1. Please install Anaconda Distribution for Python (if you don't have it installed already)
2. Create a new conda environment with `conda create --name rag_env python==3.10`
3. Activate your conda environment with `conda activate rag_env`
4. (Optional) If you do not wish to run Jupyter notebooks in VSCode, please install Jupyter Lab and/or Jupyter Notebook with `pip install jupyterlab notebook`
5. (Optional) Learn more about how to start the Jupyter server [here](https://jupyter.org/install)
6. (Optional) VSCode users, select `rag_env` as your kernel


**Caution:** LangChain depends on `onnxruntime` package which currently does not support Python>3.10

#### Installing packages

We'll focus on building our RAG application via [LangChain's](https://python.langchain.com/docs/introduction/) packages

In [None]:
%pip install --upgrade langchain langchain-community langchain-chroma python-dotenv

# It is recommended to install your packages from the terminal rather than inside this notebook
# To install from terminal, simply do
# pip install --upgrade langchain langchain-community langchain-chroma python-dotenv

#### 1. Indexing: Loading our documents

- We need to first load the blog post contents. We can use `DocumentLoaders` for this, which are objects that load in data from a source and return a list of Documents. A Document is an object with some `page_content (str)` and `metadata (dict)`.

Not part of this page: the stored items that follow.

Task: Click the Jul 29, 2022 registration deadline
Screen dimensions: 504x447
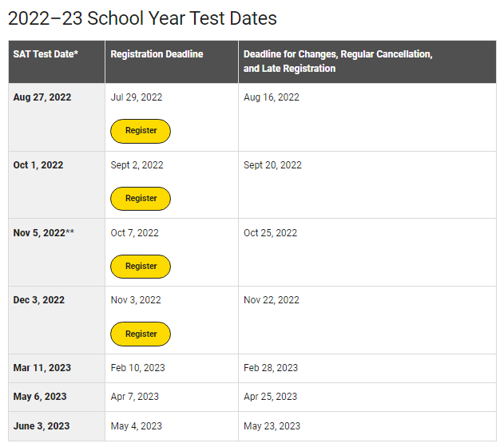Action: coord(137,97)
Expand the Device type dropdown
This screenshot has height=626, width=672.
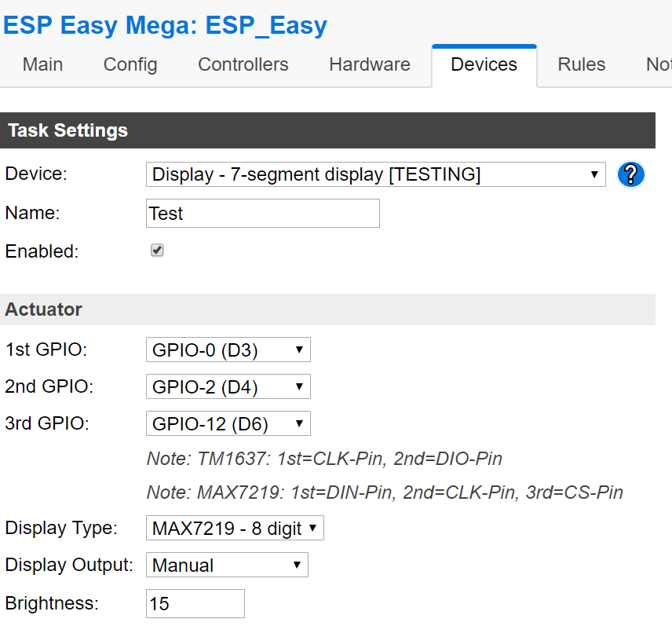tap(376, 174)
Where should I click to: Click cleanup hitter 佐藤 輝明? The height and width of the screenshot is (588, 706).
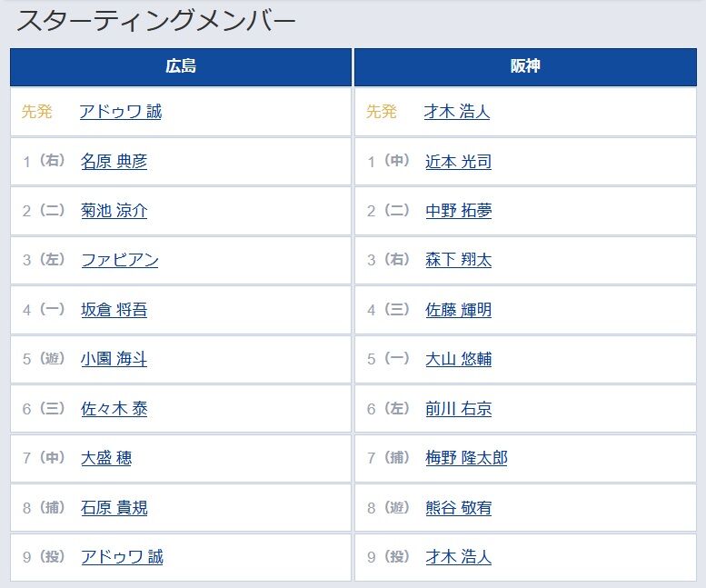[458, 310]
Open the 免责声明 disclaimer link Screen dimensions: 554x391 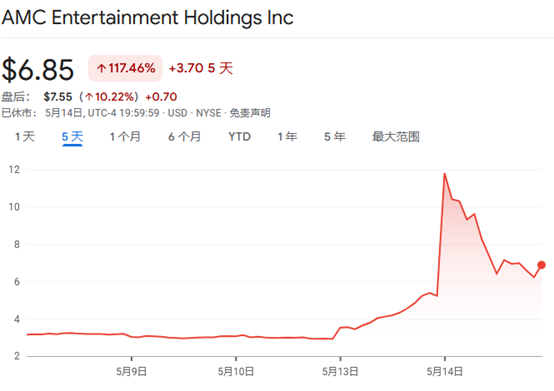(250, 113)
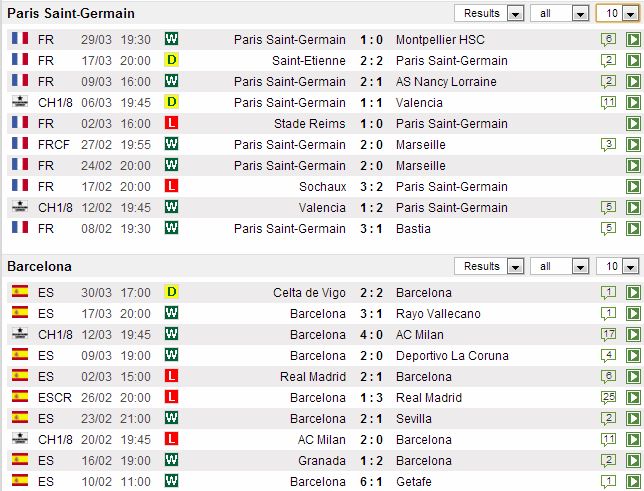644x491 pixels.
Task: Open Results dropdown in Paris Saint-Germain section
Action: [x=489, y=14]
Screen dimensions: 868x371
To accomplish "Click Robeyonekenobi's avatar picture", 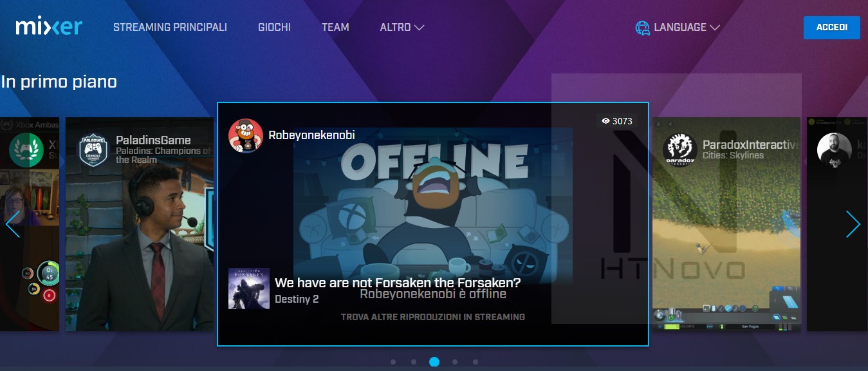I will coord(246,137).
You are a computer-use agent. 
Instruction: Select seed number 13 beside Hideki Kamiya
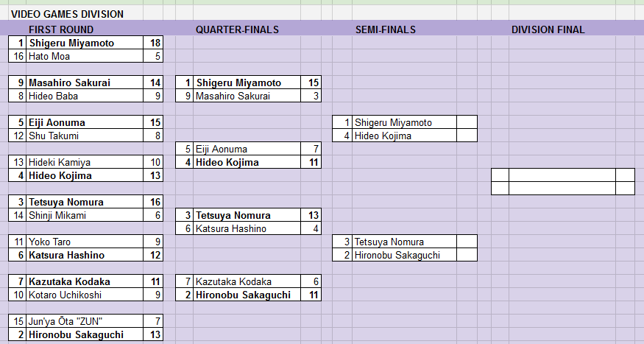tap(18, 162)
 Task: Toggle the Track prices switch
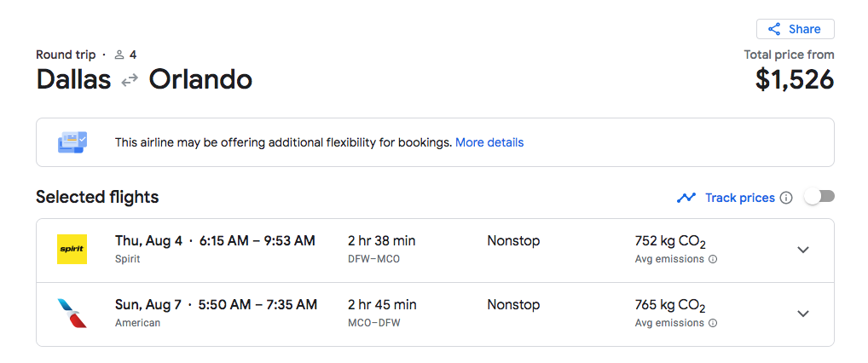tap(819, 197)
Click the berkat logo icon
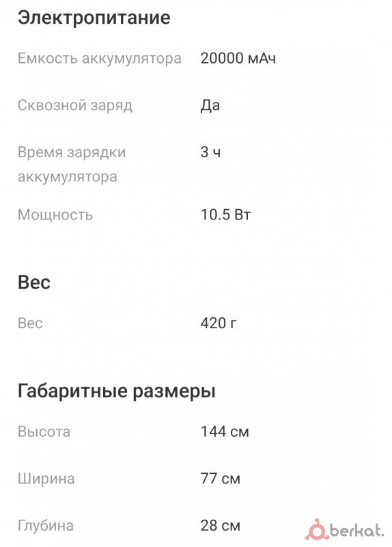This screenshot has width=392, height=547. (x=316, y=529)
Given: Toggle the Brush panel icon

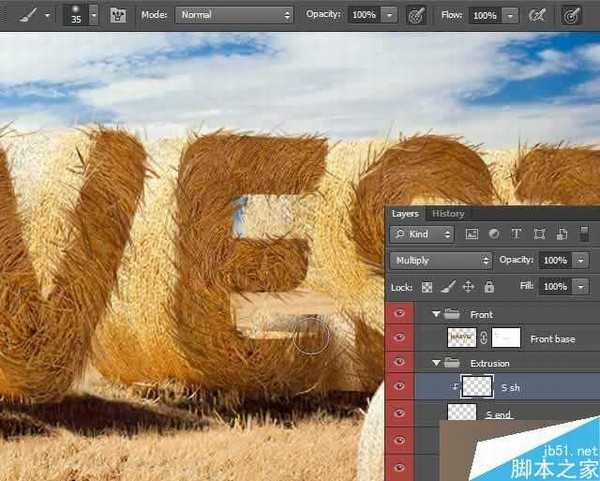Looking at the screenshot, I should 118,16.
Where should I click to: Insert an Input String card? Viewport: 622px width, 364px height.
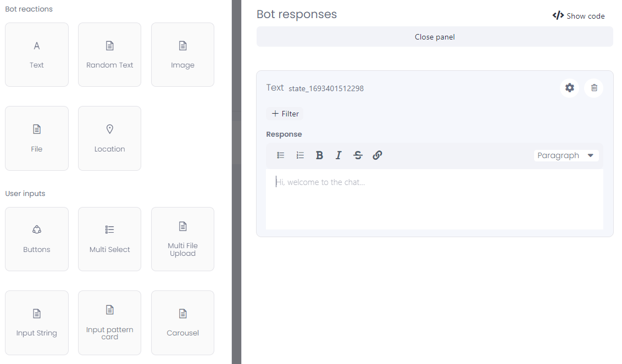click(x=37, y=323)

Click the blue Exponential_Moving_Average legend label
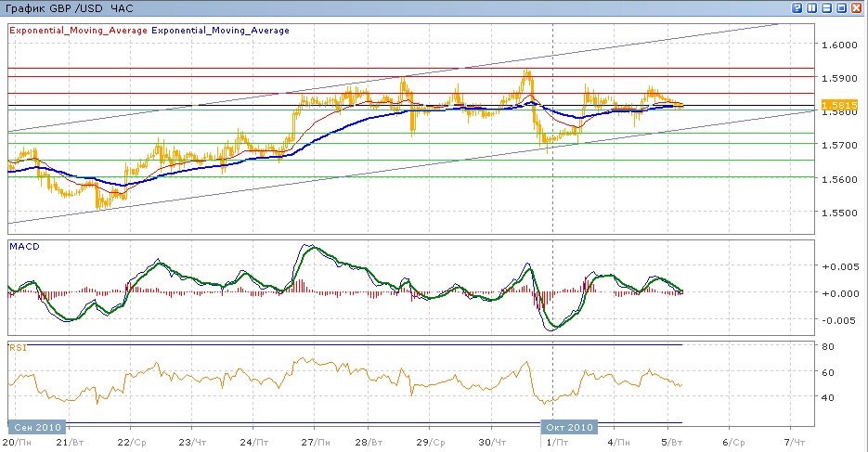221,31
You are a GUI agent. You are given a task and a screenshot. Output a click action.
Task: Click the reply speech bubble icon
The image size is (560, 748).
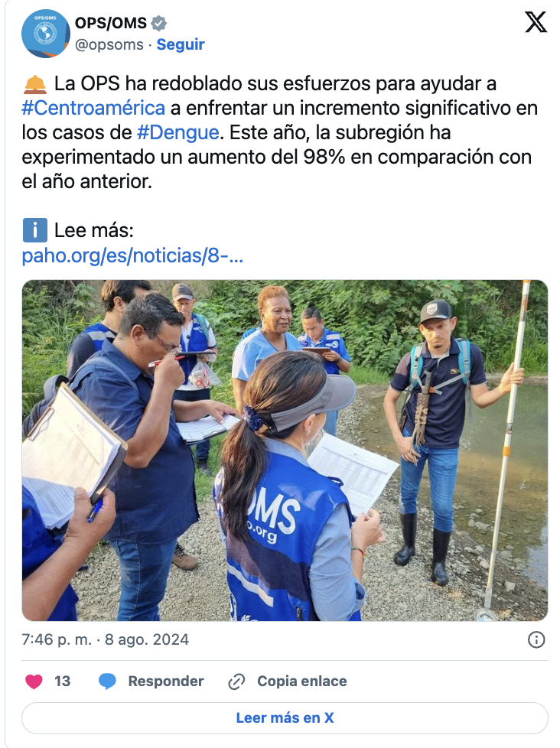pyautogui.click(x=107, y=681)
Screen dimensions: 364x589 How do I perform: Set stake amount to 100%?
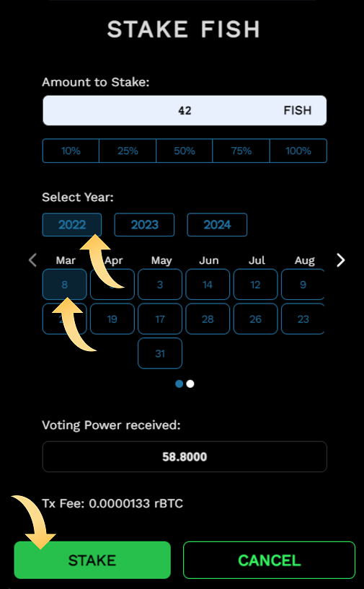[x=298, y=151]
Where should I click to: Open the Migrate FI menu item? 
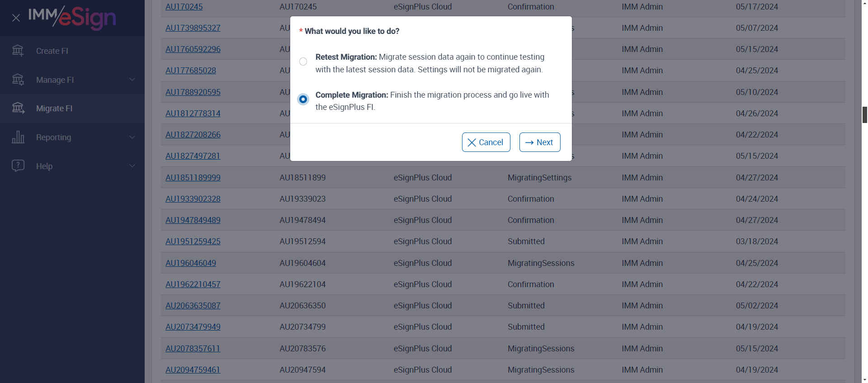tap(54, 109)
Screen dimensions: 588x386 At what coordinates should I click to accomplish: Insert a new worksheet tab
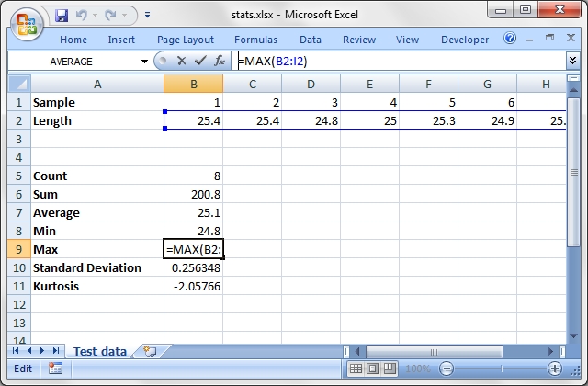(150, 351)
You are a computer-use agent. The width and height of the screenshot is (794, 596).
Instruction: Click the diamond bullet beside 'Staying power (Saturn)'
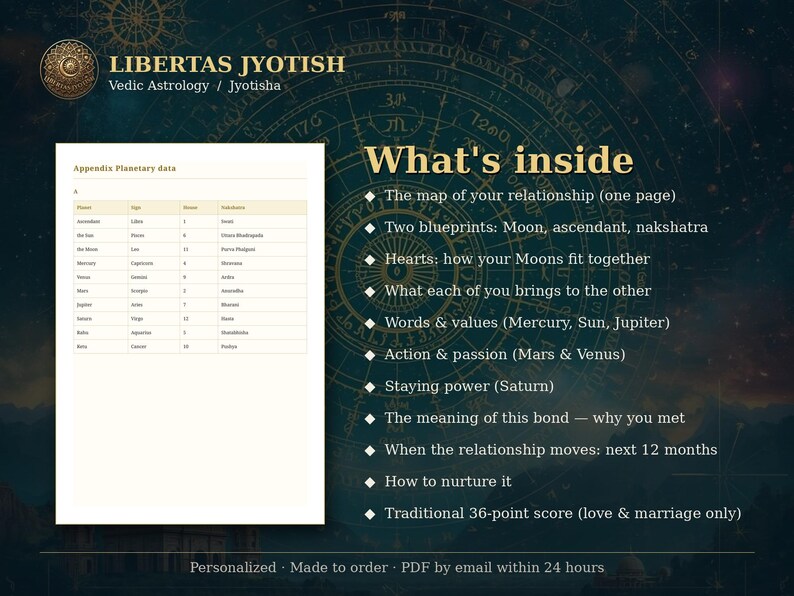[x=370, y=387]
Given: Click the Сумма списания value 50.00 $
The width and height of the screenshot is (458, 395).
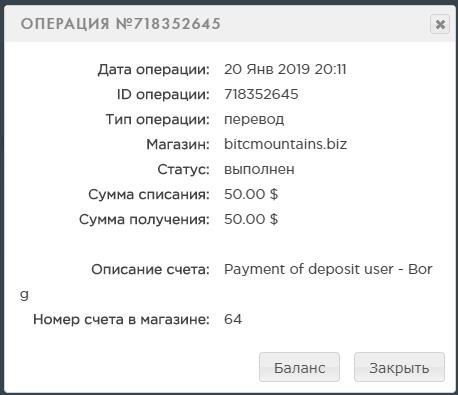Looking at the screenshot, I should click(251, 194).
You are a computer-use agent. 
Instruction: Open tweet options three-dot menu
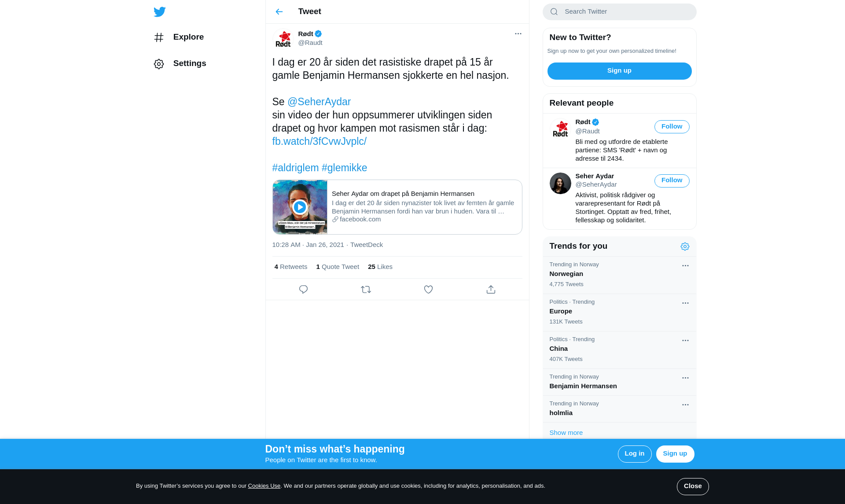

- In this case we’ll use the `WebBaseLoader`, which uses `urllib` to load HTML from web URLs and `BeautifulSoup` to parse it to text. We can customize the HTML to text parsing by passing in parameters to the `BeautifulSoup` parser via `bs_kwargs` [*(see BeautifulSoup docs)*](https://beautiful-soup-4.readthedocs.io/en/latest/#beautifulsoup). 
- In this case only HTML tags with class `"post-content"`, `"post-title"`, or `"post-header"` are relevant, so we’ll remove the rest.

In [9]:
# Load the env variables from the .env file

from dotenv import load_dotenv
load_dotenv()

True

In [12]:
import bs4
from langchain_community.document_loaders import WebBaseLoader

# Since we are only interested in the post-title, post-header, and post-content, 
# tell BeautifulSoup to retain items that belong to the class post-title, post-header, post-content
# and discard the rest.
bs4_strainer = bs4.SoupStrainer(class_=("post-title", "post-header", "post-content"))

# Load our document (which is a blog on the internet) and pass the response to BeautifulSoup
loader = WebBaseLoader(
    web_paths = ("https://lilianweng.github.io/posts/2023-06-23-agent/", ),
    bs_kwargs = {"parse_only": bs4_strainer}
)

document = loader.load()

# If the loading was a success, the length of the document will be non-zero
print("Number of characters in the document: ", len(document[0].page_content))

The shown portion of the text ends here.